There’s a lot that the regulators expect you to do pre-clinically in order to get an investigational drug application approved in the US (or a clinical trial application in the UK and elsewhere). One very important thing is to screen your CAR for off-target toxicity, to make sure it isn’t going to cross react with a second tissue or antigen and cause damage.

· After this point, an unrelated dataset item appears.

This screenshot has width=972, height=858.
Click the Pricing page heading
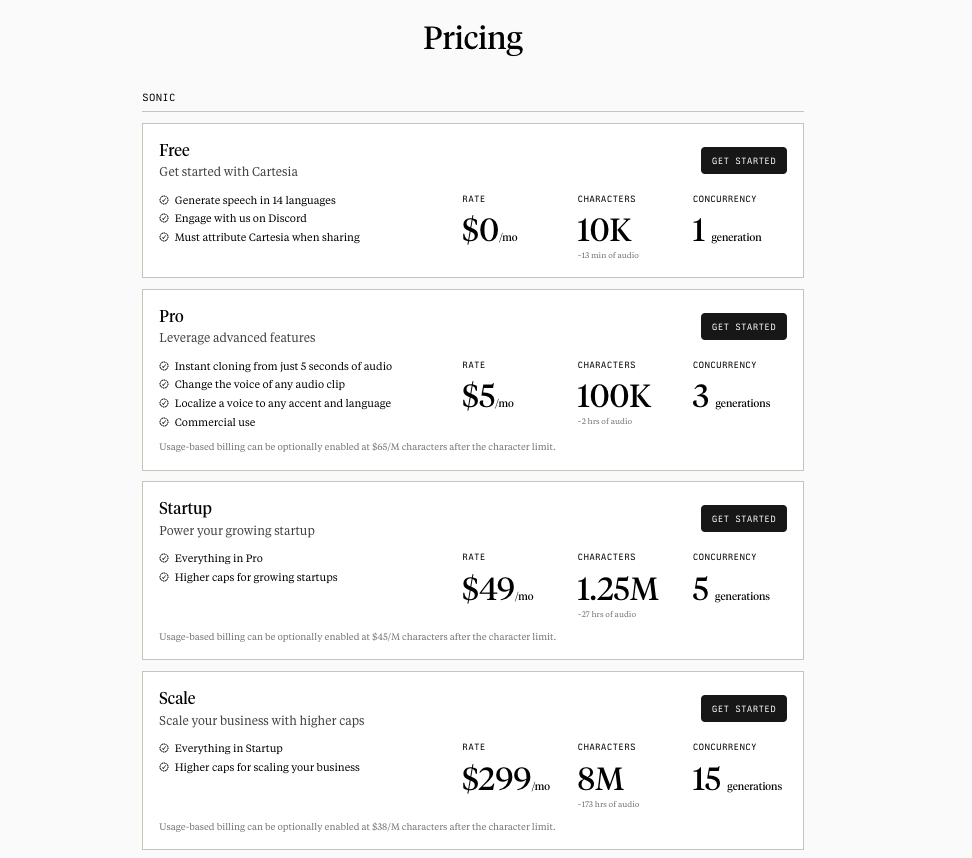tap(473, 38)
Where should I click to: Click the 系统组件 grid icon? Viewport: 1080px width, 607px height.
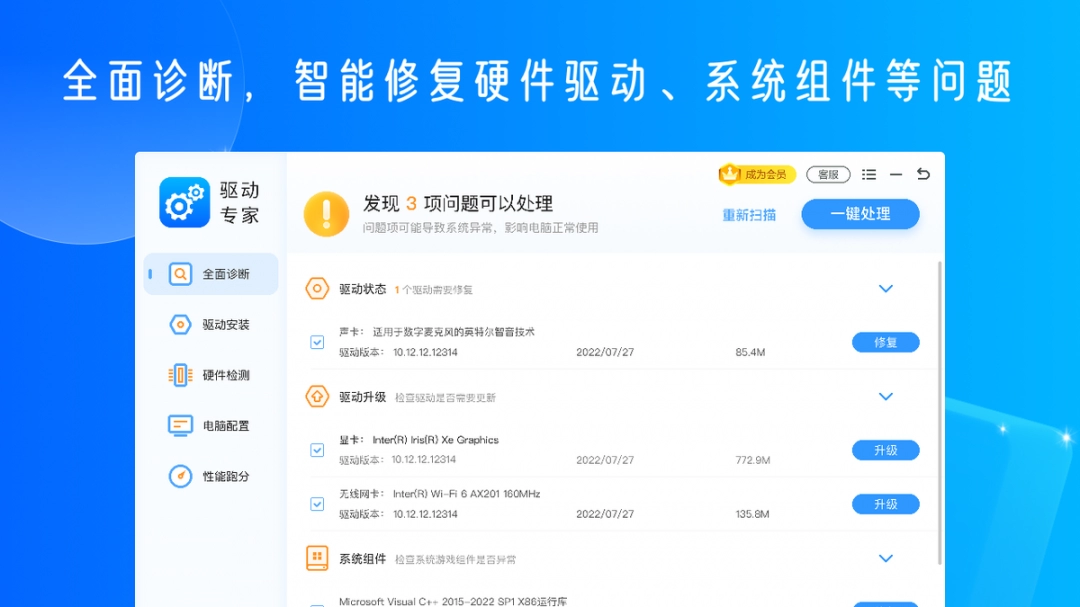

The clinical trial design provides a lot of levers to control safety – for example, starting with a low dose of CAR without lymphodepletion, with staggered administration and dose escalation. Lymphodepletion is usually needed to give physical space for your CAR cells to occupy, and to encourage the body to return to homeostatic immune cell levels by producing cytokines that encourage immune cell expansion. Without lymphodepletion, expansion of CAR T or CAR NK cells is very limited, reducing the chance of damaging side effects or toxicities. It’s also important to have treatment for toxicities readily available to mitigate any issues. Overall, patients are very carefully managed during trials.


One potential way of overcoming safety issues like toxicity is to design solutions into the cell therapy. CARs can be designed with on- or off-switches that can be manipulated using small molecule drugs or monoclonal antibodies. Kill-switches are also possible, which – when the controlling small molecule is administered – will wipe out any CAR cells. However, there is then no chance of patient benefit then because the cell therapy is eliminated. It's much better to have safety by design, rather than an emergency off-button.


There are a lot of options for safety management, but some of them are more precise than others. If our goal is to make these therapies accessible in outpatient clinics, we need something that is very smart, very safe and hopefully manages itself, without the need for a lot of expert physicians to control it.  



KH:
What does the future hold for CAR therapeutics?

NCSD:

Like any class of drugs, CAR therapies don’t have a right to exist, they could be swept away by future innovations. We’ll always do what's simple and what works best, and some things are just too complicated. Recently, we've seen a big pullback from gene therapy, despite the curative promises, because the drugs were prohibitively expensive. So, we need to fix the financial toxicity of CAR cells as well as the medical toxicities.


One of the most exciting things happening at the moment is programming the patient’s own cells in vivo, by delivering CARs using viral vectors or mRNA and lipid nanoparticles. There are already multiple trials in progress that are looking very promising for B cell malignancies. For successful use of CAR therapries against solid tumors we need to really work on improving the cell chassis – like we’re doing in our lab – to make the immune cells more robust, more resilient to the immunosuppressive tumor microenvironment. This would be ex vivo cell therapy, but it could still be allogenic and off-the-shelf, which would greatly improve the cost and the safety.


There are still some challenges to overcome, but I really see in vivo CAR therapeutics as the future. Engineered, gene-edited therapies for solid tumors are going to be necessary in order to get the kind of successful, long-term results we need.